Satsuki is still staring at his foot. She looks at the—the venom sac on her finger again, then leans in and puts her nose up almost against the swollen flesh around the sting. Daiki shifts uncomfortably and tries not to cry more.
"I think the stinger is still in there," she concludes after a minute, and Daiki promptly fails. "I don't think I can get it out, and it'll probably hurt if I try. Come on, let's go back.
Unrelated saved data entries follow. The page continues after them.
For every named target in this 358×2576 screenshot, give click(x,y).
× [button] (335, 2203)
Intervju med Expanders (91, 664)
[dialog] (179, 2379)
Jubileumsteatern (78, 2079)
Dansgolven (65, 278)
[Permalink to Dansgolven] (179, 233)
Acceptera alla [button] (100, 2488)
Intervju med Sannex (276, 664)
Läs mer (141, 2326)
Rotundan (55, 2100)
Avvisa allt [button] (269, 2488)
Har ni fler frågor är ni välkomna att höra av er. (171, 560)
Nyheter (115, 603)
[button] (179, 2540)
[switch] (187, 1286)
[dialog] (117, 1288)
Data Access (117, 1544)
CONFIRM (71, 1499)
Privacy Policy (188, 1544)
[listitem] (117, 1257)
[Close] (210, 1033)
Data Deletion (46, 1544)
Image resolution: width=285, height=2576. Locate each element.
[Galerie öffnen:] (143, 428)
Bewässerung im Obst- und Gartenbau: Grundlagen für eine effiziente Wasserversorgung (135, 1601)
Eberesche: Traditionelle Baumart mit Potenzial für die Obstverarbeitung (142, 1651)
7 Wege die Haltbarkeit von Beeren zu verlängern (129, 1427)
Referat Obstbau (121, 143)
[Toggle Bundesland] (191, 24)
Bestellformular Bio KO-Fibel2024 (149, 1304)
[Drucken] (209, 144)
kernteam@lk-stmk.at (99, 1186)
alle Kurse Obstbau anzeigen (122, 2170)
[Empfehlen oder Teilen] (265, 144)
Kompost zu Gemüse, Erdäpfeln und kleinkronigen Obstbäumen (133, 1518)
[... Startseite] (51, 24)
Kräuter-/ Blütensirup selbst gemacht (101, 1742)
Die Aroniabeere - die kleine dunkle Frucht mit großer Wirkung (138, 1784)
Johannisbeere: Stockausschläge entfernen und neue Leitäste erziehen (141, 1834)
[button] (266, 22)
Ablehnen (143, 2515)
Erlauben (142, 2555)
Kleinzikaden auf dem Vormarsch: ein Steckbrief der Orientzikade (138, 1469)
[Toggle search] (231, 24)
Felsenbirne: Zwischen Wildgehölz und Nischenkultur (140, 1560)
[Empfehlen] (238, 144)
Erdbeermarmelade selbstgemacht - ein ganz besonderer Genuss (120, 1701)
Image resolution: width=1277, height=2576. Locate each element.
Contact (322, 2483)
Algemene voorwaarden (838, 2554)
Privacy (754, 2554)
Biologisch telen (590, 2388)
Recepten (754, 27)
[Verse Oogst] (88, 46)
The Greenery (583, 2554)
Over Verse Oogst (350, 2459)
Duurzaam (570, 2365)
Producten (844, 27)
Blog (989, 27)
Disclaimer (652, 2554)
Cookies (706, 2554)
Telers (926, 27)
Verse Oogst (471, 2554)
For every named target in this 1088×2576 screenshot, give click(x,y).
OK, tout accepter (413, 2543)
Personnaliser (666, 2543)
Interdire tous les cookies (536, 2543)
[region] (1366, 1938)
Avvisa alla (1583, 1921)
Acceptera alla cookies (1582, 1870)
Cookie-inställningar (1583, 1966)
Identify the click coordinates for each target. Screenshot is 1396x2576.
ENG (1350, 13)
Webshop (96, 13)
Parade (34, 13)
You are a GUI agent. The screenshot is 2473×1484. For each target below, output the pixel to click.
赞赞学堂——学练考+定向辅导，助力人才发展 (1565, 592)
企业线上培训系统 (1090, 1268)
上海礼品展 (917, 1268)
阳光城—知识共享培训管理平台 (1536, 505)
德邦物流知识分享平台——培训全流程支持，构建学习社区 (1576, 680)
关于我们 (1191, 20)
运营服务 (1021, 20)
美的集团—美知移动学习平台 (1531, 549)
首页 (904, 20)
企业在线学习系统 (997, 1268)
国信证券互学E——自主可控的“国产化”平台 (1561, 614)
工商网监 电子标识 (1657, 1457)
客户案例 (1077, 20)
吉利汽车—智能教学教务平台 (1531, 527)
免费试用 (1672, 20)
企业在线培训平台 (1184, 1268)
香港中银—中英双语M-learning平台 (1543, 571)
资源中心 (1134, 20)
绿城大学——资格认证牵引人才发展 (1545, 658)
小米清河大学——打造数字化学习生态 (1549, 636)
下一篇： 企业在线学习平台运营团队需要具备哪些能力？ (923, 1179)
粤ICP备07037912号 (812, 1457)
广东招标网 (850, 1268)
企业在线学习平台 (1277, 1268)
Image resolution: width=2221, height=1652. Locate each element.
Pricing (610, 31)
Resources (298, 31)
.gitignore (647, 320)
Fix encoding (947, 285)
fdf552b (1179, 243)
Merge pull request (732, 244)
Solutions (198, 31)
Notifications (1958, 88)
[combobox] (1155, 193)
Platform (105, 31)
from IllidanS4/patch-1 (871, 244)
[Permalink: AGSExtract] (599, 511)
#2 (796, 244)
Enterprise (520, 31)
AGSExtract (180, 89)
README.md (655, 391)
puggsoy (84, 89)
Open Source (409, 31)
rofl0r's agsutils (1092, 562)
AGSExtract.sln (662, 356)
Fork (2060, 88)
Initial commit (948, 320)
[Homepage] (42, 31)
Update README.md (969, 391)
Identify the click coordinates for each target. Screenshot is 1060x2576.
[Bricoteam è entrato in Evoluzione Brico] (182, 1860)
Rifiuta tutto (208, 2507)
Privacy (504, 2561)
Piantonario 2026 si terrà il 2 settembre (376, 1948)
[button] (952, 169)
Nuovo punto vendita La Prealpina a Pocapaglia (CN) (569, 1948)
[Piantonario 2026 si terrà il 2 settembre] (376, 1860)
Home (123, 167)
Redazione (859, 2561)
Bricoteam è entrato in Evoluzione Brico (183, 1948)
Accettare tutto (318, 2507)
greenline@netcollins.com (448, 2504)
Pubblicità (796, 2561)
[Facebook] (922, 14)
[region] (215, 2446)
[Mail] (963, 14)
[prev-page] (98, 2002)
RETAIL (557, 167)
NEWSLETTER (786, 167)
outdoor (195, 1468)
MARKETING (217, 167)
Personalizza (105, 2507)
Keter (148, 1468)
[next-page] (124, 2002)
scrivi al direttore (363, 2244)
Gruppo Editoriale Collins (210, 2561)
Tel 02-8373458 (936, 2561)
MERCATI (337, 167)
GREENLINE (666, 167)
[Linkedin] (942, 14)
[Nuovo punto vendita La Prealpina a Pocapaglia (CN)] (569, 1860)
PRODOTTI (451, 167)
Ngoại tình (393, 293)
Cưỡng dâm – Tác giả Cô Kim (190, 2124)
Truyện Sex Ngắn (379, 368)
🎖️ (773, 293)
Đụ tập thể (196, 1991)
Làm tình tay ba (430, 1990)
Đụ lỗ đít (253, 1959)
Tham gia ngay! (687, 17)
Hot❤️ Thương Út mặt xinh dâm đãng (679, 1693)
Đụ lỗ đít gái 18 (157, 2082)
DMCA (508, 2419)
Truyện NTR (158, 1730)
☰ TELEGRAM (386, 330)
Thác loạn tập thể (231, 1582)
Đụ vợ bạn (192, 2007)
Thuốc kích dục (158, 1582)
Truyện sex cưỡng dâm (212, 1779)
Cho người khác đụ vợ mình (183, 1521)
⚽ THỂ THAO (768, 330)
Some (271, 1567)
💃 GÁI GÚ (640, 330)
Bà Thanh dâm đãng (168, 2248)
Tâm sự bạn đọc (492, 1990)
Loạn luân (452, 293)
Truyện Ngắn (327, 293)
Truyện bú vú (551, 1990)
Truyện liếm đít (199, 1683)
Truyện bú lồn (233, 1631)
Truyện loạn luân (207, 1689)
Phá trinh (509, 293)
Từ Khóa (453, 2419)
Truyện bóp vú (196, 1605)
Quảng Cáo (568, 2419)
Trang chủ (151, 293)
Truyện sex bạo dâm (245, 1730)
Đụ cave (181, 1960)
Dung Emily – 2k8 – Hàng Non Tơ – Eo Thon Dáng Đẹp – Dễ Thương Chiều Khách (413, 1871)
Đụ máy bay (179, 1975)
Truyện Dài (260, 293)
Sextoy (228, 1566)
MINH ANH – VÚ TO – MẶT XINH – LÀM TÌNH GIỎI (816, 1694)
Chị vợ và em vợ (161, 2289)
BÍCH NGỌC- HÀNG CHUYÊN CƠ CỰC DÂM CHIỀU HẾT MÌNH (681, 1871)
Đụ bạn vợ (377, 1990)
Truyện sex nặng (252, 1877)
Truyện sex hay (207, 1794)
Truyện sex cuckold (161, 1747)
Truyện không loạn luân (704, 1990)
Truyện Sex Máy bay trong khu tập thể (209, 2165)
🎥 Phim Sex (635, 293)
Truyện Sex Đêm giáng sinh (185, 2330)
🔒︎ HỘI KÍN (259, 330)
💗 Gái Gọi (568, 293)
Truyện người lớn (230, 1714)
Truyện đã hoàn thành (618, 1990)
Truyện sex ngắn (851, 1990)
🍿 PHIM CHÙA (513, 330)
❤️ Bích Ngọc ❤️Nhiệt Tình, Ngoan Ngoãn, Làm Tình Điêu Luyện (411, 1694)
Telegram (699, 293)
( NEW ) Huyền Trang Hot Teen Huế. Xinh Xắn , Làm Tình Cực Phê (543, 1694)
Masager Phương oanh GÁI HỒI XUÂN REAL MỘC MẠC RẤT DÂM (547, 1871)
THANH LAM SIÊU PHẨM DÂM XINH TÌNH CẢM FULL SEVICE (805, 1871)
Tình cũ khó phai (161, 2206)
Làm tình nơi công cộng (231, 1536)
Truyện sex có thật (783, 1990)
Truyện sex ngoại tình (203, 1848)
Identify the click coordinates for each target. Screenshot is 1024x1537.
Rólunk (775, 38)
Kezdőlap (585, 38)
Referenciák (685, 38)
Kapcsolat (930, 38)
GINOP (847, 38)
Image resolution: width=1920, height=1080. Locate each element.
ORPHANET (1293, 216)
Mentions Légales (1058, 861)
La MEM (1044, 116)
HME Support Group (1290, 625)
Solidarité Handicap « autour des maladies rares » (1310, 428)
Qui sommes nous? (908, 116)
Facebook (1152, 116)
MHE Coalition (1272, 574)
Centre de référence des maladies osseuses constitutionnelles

Auntie will know what to do."
She stands up, brushing the sac off her finger and then the grass and dirt off her dress. Daiki tries to follow suit, pushing himself up with all of his weight on his right foot, then gingerly setting his left foot down. He hisses as a wave of pain shoots through it, accompanied by a fresh onslaught of tears. "Ouch!"
Satsuki returns from where she'd gone to retrieve his sandal and sets it down next to him. "Can you walk?"
He tries nudging the sandal on and nearly bawls when it brushes against the swollen underside of his foot. "Satsuki, it hurts," he whines, and immediately regrets it. She's never going to let him hear the end of this when they get back.
Satsuki purses her lips, then sighs and leans over to pick the sandal up again. She turns her back to him and bends her knees in a crouch. "Come on," she says over her shoulder. "I'll piggyback you."
"No!" Daiki recoils in horror, as much as is physically possible without falling over while balanced on one leg. "You can't! I'm supposed to be the one carrying—" He shuts himself up, flushing red, but luckily Satsuki doesn't seem to notice.
"Who's the one who can't walk?" she shoots back. "Besides, I'm bigger than you—"
"Only by a little, and I was taller two weeks ago—"
"—and I'm older—"
"We're not even four months apart! I'll be the same age as you next week—"
"—so I should be the one taking care of you—"
"Who wants to be taken care of by some ugly—"
"Dai-chan," she snaps. "Do you want to go home or not?"
Daiki closes his mouth and glowers. If the boys at school heard about him getting piggybacked home—by Satsuki, no less—he would never live it down. Or if word got out to the guys on the street court… he shudders. He'd have to beat each and every one of them three times over just to salvage his reputation.
But Satsuki's no snitch. Sure, she likes to tease him, but only when he teases her first, and never when any of their classmates are around. She hadn't even said anything about the bedwetting last week, to him or to anyone else. She could have told everyone at school, and he probably would've deserved it, too, after the whole frog incident, but she hadn't, so— so maybe she wouldn't this time either.
"Dai-chan." Her voice is softer now. Patient. "Come on."
"Fine," he concedes, and awkwardly clambers on, cautiously settling his hands on her shoulders, grumbling all the while. She hooks her arms under his legs and straightens up before setting off at a steady trot, his sandal still clutched in one hand, her own slapping against her feet with every step she takes.
Satsuki's not exactly weak, he grudgingly admits. She's set a quick pace that will get them home in no time. Her shoulders seem wider under his hands, her arms holding him in place stronger than their slenderness suggests.
He feels… safe. Secure.
Worn out from all the crying he'd deny he did that day, Daiki allows his head to droop, cheek pressing against the back of hers, eyes sliding shut. As he drifts off, lulled by the swaying and the rhythmic clop clop clop of her footsteps, a thought crosses his mind, and he mumbles into her hair, "How am I going to play basketball like this?"
He thinks Satsuki's laughter sounds a little short of breath. "Oh, Dai-chan," she says, and he can hear the smile in her voice. "You really are a basketball idiot."